Exercise goal:
Among the records below, count the lines where "computer" occurs, and report that total alone.

(Collected data entries)
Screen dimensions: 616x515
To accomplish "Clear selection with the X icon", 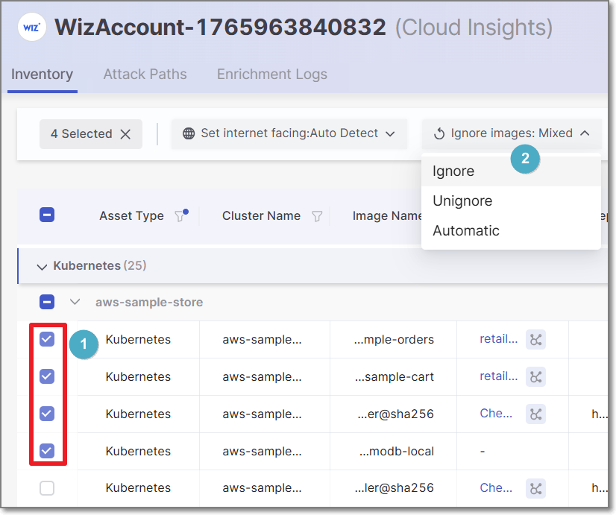I will [125, 134].
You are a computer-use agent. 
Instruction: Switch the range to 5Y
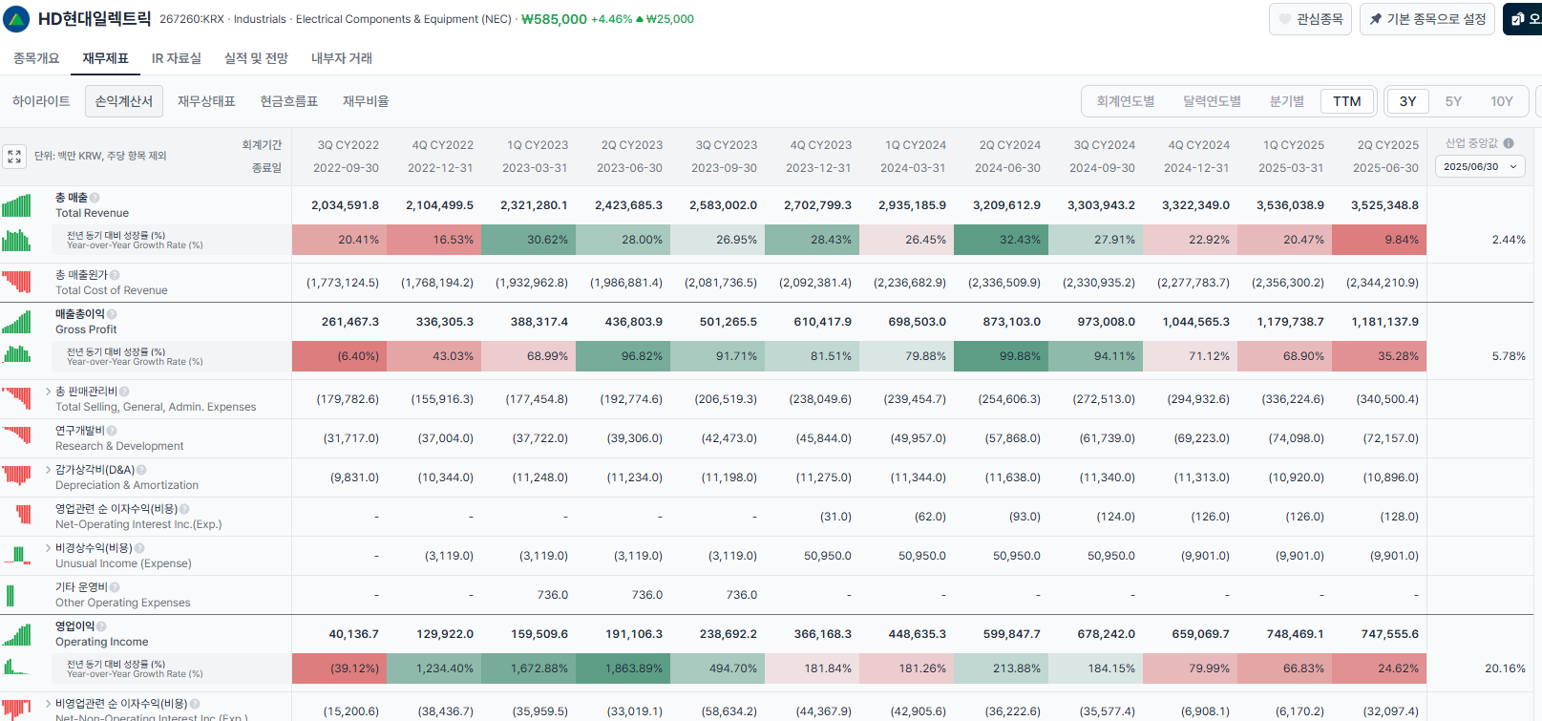pos(1453,101)
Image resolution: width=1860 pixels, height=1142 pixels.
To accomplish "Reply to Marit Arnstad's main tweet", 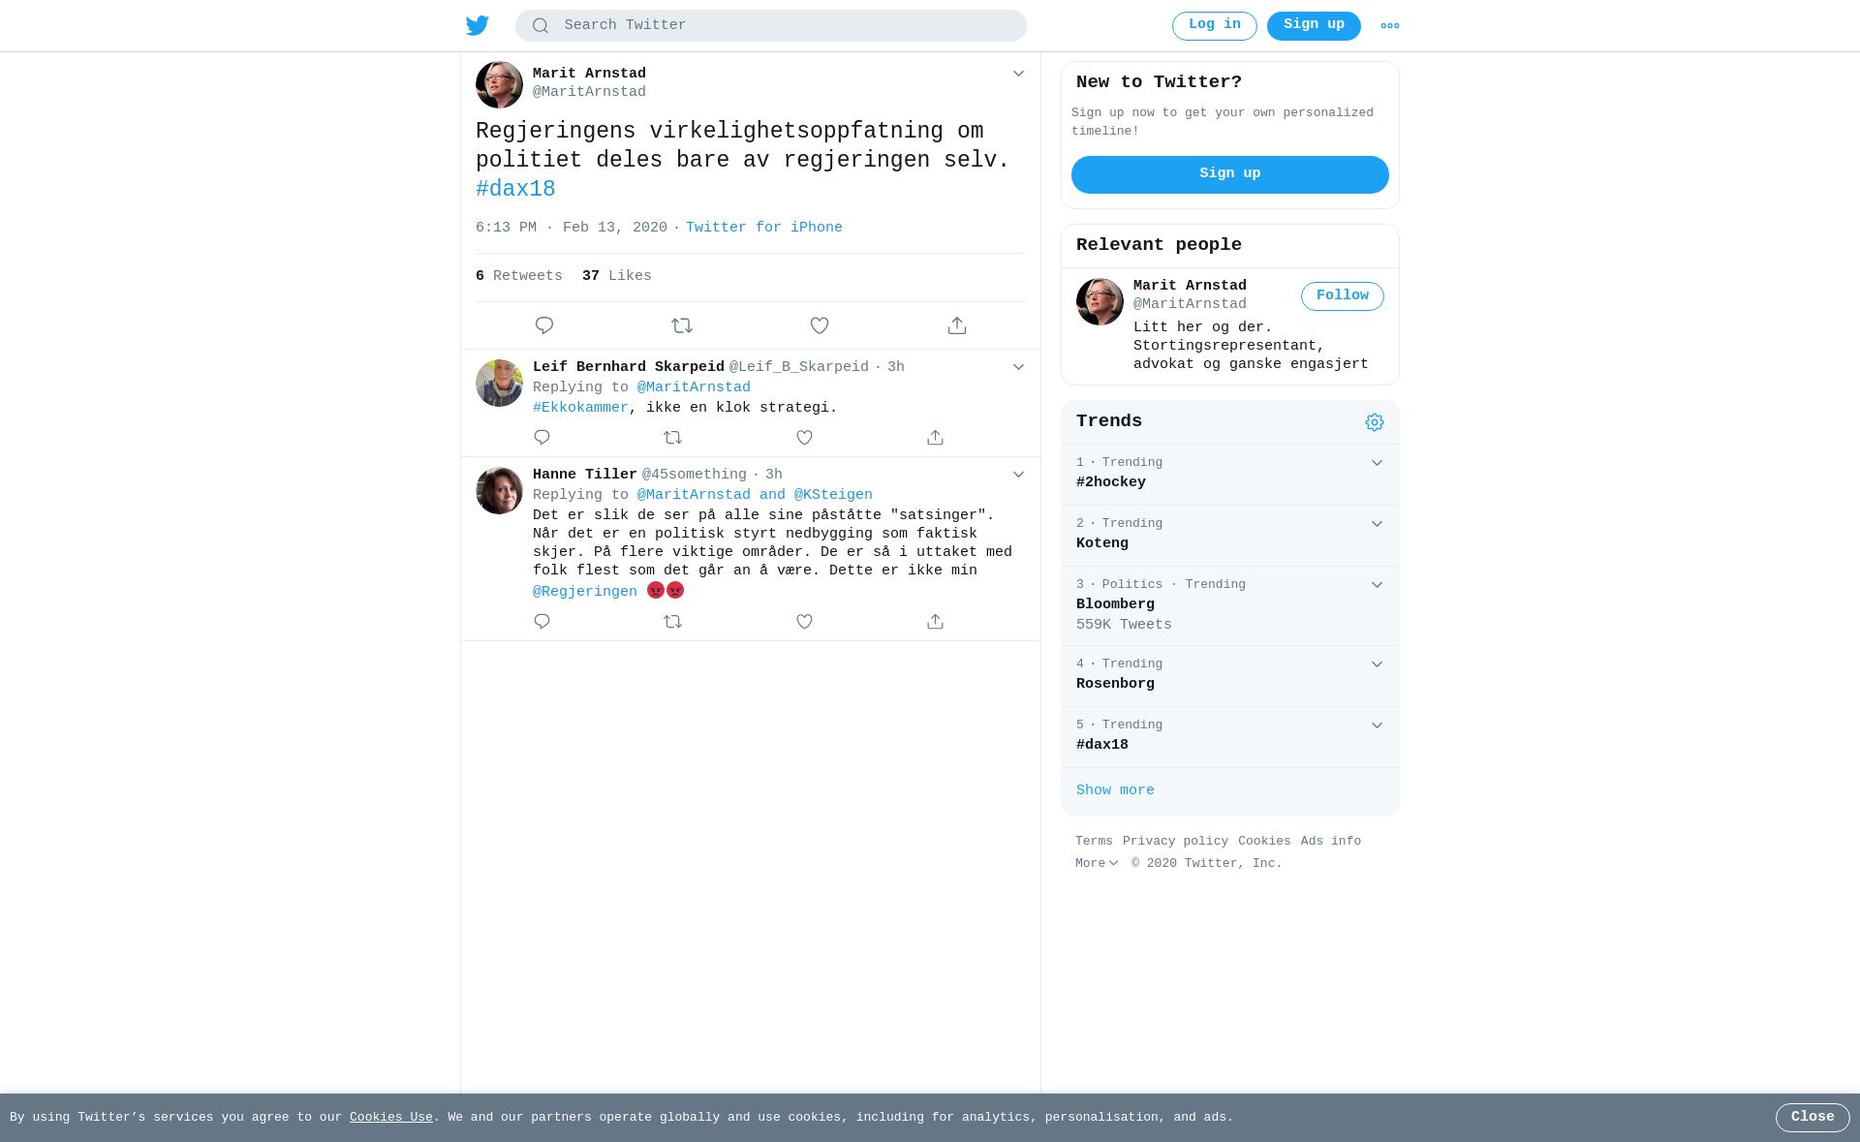I will tap(544, 325).
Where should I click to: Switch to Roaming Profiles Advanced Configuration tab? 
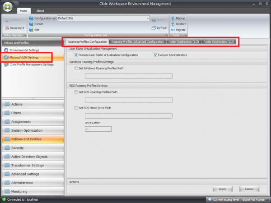(137, 42)
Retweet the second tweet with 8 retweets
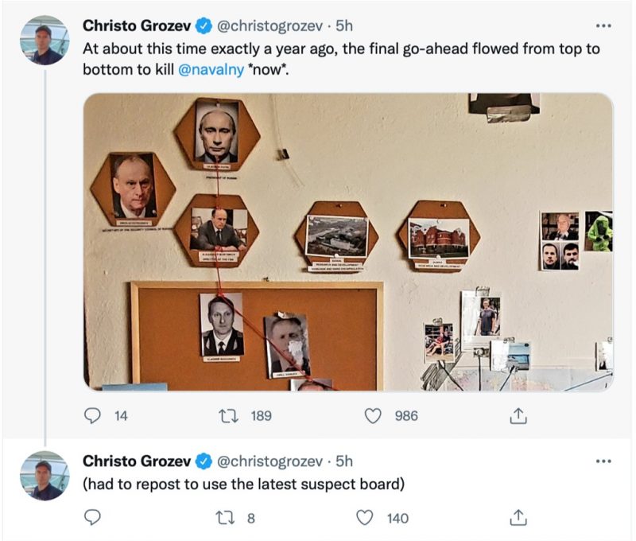The image size is (636, 541). tap(227, 518)
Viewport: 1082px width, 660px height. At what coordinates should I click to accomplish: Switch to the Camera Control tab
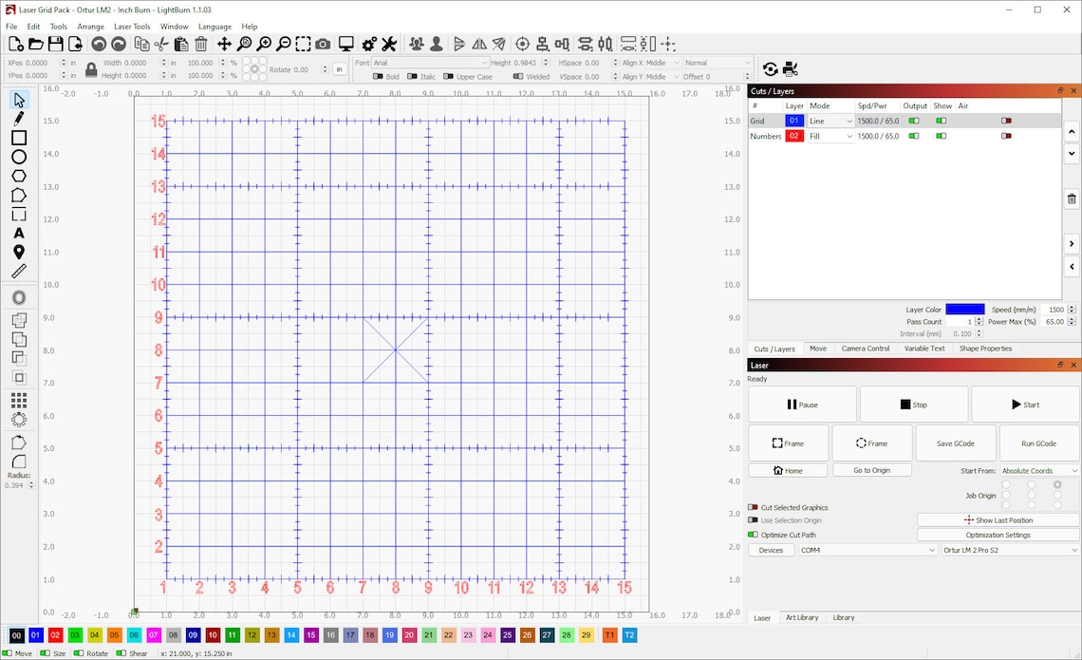click(x=865, y=349)
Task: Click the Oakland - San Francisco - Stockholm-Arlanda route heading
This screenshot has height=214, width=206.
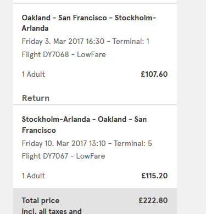Action: (x=89, y=23)
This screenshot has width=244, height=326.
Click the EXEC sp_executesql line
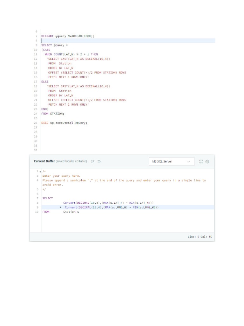[64, 123]
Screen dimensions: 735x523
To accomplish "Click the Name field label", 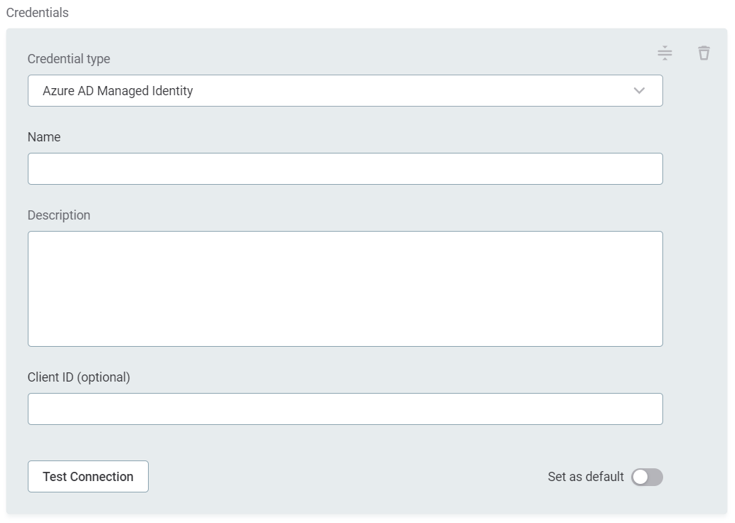I will (x=44, y=137).
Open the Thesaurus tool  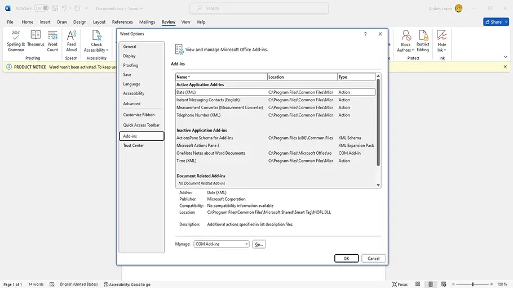coord(36,38)
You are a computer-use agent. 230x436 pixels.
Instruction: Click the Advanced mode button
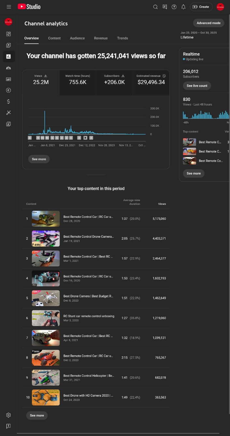point(208,23)
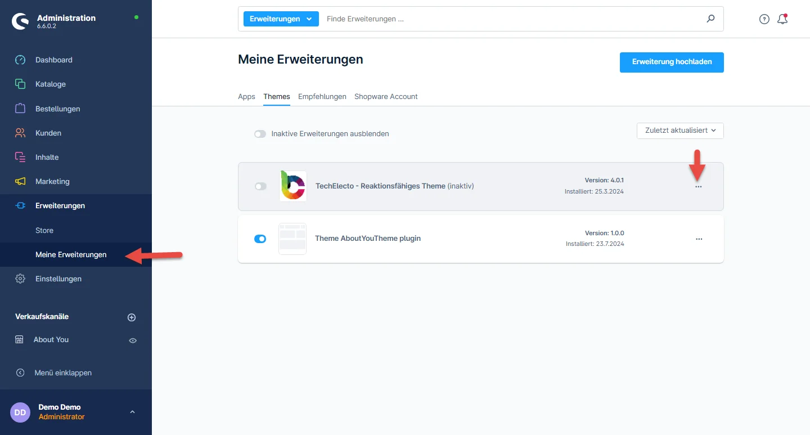Open the Zuletzt aktualisiert sort dropdown

pos(680,131)
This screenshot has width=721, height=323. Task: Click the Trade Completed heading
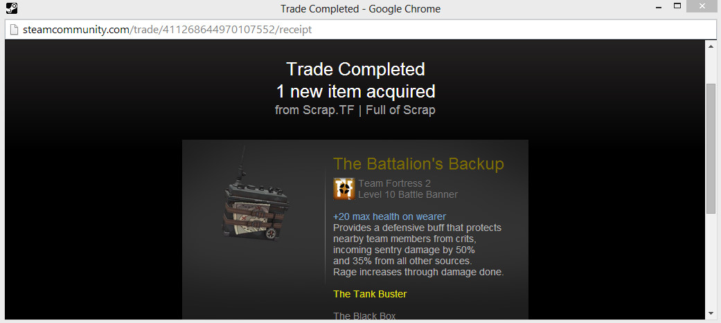355,69
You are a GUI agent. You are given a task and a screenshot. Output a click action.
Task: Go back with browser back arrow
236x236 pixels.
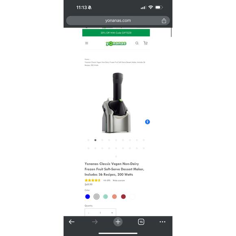[72, 222]
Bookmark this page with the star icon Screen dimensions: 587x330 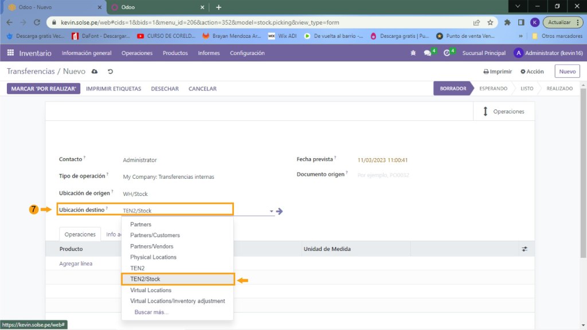[490, 22]
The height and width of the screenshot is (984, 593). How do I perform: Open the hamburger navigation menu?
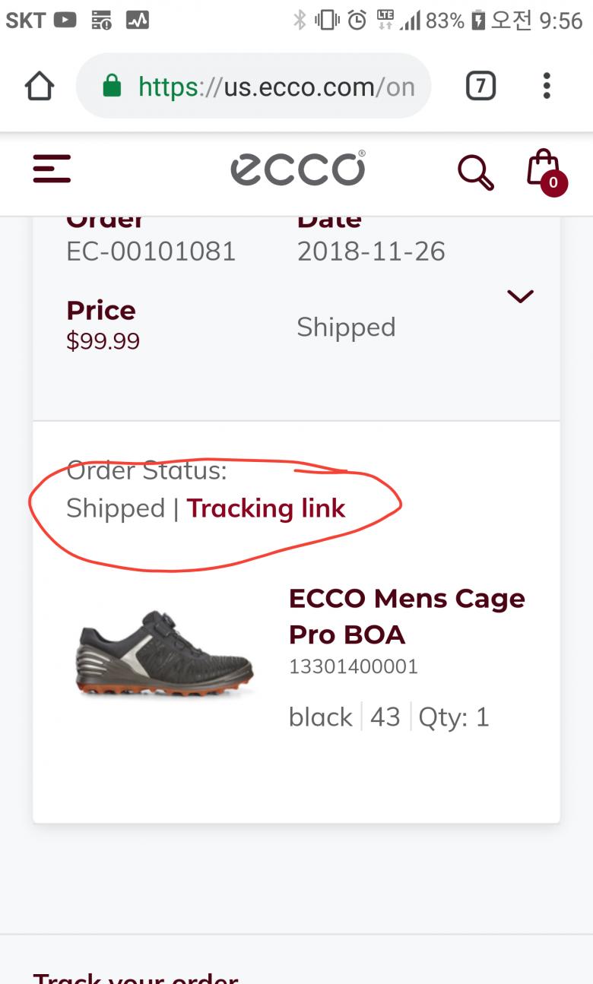(52, 169)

Written response:
2